バナナの木

演劇学を学ぶ大学四回生です。自分の勉強のために観劇の感想を書こうかと思っているブログ

冬霞の巴里感想(ネタばれあり)~ギリシャ劇の翻案という視点から~

 

 チケットは取れなかったが、4月2日(土)16:00~配信を見ることができた。

『冬霞の巴里』は古代ギリシャ劇、アイスキュロス作「オレステイア」を原案にしており、現代での古代ギリシャ劇上演という私の研究テーマに通ずる。(http://hdl.handle.net/11094/80625

ギリシャ劇は、様々な社会問題と絡めながら様々な演出方法で現在も上演されている。まだまだ勉強不足な事甚だしいが、普段よく見ている宝塚歌劇でどのように上演されるのかという点では非常に面白く、発見も多かったのでブログに残しておきたいと思う。

あらすじ

時は19世紀末パリ、ベル・エポックと呼ばれる都市文化の華やかさとは裏腹に、汚職と貧困が蔓延り、一部の民衆の間には無政府主義の思想が浸透していた。

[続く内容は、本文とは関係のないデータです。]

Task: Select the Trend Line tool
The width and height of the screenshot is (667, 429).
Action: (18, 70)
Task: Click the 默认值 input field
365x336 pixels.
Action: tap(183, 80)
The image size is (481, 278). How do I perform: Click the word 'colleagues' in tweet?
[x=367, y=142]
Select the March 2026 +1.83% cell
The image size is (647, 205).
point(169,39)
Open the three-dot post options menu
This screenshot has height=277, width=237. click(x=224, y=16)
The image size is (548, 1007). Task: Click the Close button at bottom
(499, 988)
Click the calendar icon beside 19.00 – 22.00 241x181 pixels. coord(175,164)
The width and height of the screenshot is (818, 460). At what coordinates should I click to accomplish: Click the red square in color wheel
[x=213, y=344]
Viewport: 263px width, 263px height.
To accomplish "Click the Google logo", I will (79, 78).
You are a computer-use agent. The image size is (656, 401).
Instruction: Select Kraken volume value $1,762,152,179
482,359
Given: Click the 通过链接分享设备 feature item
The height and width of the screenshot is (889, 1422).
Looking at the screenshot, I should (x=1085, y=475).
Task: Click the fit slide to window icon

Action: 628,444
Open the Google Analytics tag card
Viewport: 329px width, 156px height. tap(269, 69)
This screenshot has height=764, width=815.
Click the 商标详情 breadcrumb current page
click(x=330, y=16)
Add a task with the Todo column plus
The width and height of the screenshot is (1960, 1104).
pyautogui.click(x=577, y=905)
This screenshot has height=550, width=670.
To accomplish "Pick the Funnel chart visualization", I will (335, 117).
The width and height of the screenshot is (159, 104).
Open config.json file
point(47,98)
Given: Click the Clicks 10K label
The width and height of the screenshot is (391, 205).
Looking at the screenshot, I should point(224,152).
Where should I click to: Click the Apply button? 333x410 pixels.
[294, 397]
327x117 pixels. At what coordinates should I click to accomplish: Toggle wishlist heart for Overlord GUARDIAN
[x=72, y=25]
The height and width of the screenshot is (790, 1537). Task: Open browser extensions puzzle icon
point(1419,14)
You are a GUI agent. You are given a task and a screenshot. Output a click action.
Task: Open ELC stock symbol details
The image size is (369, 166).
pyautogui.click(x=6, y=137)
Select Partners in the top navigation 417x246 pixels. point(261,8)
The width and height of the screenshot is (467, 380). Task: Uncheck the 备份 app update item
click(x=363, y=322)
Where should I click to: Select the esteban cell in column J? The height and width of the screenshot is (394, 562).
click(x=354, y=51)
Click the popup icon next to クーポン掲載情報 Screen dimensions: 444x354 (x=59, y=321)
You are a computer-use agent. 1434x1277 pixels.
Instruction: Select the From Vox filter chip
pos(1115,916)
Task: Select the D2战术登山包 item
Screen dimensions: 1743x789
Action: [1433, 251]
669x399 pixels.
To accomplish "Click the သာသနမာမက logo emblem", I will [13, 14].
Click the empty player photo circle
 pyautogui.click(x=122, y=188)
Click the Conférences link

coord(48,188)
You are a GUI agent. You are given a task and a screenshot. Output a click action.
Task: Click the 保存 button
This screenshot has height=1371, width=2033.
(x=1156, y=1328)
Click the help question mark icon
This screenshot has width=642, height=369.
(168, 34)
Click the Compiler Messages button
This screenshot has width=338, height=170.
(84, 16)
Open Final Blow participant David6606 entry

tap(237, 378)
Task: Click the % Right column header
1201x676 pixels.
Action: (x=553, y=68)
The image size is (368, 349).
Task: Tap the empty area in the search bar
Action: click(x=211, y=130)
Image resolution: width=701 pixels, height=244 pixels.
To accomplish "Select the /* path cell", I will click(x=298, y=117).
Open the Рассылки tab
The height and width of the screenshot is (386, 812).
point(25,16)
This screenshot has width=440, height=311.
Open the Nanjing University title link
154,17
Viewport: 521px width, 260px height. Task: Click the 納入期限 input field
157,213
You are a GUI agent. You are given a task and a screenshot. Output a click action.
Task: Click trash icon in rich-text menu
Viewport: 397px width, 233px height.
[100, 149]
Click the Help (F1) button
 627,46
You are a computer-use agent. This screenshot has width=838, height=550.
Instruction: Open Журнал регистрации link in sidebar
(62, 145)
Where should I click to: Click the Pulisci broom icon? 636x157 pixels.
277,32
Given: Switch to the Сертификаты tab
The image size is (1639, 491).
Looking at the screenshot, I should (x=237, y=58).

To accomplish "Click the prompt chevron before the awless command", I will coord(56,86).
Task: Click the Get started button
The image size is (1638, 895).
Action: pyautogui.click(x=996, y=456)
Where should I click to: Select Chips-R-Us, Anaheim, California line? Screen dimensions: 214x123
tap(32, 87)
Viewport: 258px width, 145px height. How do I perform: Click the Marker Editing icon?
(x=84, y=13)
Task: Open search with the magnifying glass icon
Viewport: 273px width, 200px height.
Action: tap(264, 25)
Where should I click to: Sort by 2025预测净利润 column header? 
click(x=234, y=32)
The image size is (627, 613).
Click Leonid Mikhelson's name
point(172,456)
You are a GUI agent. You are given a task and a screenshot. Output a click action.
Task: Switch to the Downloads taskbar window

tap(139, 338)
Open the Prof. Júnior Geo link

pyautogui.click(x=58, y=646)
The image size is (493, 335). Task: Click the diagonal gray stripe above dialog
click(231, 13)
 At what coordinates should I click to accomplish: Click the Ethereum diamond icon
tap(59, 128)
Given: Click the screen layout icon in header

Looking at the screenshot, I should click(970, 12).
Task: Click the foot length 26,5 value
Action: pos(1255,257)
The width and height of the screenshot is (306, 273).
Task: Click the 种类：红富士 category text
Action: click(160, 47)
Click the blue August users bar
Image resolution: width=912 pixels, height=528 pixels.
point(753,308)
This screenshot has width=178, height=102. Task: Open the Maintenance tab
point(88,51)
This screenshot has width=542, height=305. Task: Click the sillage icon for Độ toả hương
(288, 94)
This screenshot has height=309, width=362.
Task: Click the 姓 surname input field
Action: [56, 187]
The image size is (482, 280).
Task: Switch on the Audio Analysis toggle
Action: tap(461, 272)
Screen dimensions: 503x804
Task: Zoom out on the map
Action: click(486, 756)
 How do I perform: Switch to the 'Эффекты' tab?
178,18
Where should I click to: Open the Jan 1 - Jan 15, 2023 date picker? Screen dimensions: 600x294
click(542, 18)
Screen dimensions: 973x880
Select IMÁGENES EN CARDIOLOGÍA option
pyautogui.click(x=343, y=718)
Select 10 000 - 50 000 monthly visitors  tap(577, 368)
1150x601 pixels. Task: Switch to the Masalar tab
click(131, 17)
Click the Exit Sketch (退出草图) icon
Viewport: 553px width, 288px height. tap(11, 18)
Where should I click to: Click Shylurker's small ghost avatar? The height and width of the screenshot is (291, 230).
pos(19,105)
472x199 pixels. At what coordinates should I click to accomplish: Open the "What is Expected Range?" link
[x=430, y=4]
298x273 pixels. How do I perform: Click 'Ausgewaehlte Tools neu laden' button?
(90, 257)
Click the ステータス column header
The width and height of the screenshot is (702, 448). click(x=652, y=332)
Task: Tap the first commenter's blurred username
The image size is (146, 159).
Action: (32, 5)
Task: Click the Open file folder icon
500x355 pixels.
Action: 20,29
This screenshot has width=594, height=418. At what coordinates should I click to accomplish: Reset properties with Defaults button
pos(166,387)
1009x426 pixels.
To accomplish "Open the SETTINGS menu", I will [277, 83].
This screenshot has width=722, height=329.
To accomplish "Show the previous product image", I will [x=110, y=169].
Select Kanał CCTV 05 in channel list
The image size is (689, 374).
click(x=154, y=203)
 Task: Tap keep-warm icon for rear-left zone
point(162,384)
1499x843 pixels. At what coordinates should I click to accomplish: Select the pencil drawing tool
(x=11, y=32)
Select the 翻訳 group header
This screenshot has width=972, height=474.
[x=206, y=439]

そんなパリの街へ、青年オクターヴが姉のアンブルと共に帰って来る。二人の目的は、幼い頃、資産家の父を殺害した母と叔父達への復讐であった。父の死後、母は叔父と再婚。姉弟は田舎の寄宿学校を卒業した後、オクターヴは新聞記者に、アンブルは歌手となって暮らしていたが、祖父の葬儀を機にパリへ戻った。怪しげな下宿に移り住む二人に、素性の分からない男ヴァランタンが近づいて来る。やがて姉弟の企みは、異父弟ミッシェル、その許嫁エルミーヌをも巻き込んでゆく…。

古代ギリシアの作家アイスキュロスの悲劇作品三部作「オレステイア」をモチーフに、亡霊たち、忘れ去られた記憶、過去と現在、姉と弟の想いが交錯する。復讐の女神達(エリーニュス)が見下ろすガラス屋根の下、復讐劇の幕が上がる…!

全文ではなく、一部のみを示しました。